|
afrol.com, 11 November - The Sierra Leonean Government and the Revolutionary United Front (RUF) reached a new peace agreement during their talks yesterday in the Nigerian capital, Abuja. The Government calls it a "major breakthrough". Information Minister Dr. Julius Spencer said that he believed the rebels were finally serious about peace. This is underlined by the fact that the RUF is divided and weakened after its change of leadership and international isolation. A major question therefore however remains - does the RUF leaderships in reality speak for its own fighters in the bush? The key issues of the agreement between the Sierra Leonean Government and the RUF terrorists are a 30-day unconditional ceasefire, the immediate return of weapons which RUF has captured from the Government army and UN peacekeepers and the release of government troops held hostage by the RUF. According to a government statement, the RUF also will have to allow the UN peacekeepers in Sierra Leone (UNAMSIL) to enter into its occupied territories, constituting half the area of Sierra Leone. As such, UNAMSIL troops will be able to monitor the ceasefire in all the country, on both sides of the front.
Colonel Jonathan Kposowa, the head of the RUF delegation to the Abuja talks, called the ceasefire agreement a "stepping stone," but said he could "give no guarantees it meant the end of the war," according to Sierra Leone Web. He told reporters the RUF demanded the release of their leader, Foday Sankoh, as part of the agreement. "Let's see whether there will be success. So long as there is confidence, then we have to do something after the 30 days." According to the BBC correspondent Barnaby Phillips in Nigeria, there are more grounds for hope this time than on earlier occasions, when peace agreements have broken together after a short while.

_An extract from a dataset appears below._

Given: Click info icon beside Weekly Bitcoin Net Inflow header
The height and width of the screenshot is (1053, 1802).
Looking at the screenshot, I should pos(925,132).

He says that both the Sierra Leonean and regional governments feel the RUF is now somewhat isolated, because it is not getting the support it has enjoyed in the past from Liberia, and that its leadership is somewhat divided. Last time a peace was agreed on, was in Lomé (Togo) in July last year, which was supposed to end a civil war that had begun in 1991. The agreement, however, collapsed in May this year when the RUF broke the ceasefire after the UNAMSIL insisted on taking control of the diamond-producing areas in the east of the country occupied by the terrorists, in line with the Lomé Agreement. Asked whether the RUF was prepared to let the UNAMSIL control the diamond mining areas this time, RUF spokesman Kposowa today refused to answer. Whether RUF actually will give up control over the diamond fields is generally seen as the key to the success or failure of the agreement. The Sierra Leonean government and RUF began their talks on Friday morning and reached an agreement the same evening. The talks were facilitated by the UN and the Economic Community of West African States (ECOWAS). Members of the ECOWAS mediating committee included Nigeria, Ghana, Guinea, Liberia, Mali and Togo. Nigeria, an ally of Sierra Leonean President Sankoh and a major contributor to the peacekeeping forces, took the lead in the mediating process. The Sierra Leone government delegation was led by Justice Minister and Attorney-General Solomon Berewa while the seven-member RUF delegation was headed by Col. Jonathan Kposowa, also filling the office of the RUF's Chief of Administration. The UN was represented by Secretary-General Kofi Annan's Special Representative for Sierra Leone, Oluyemi Adeniji.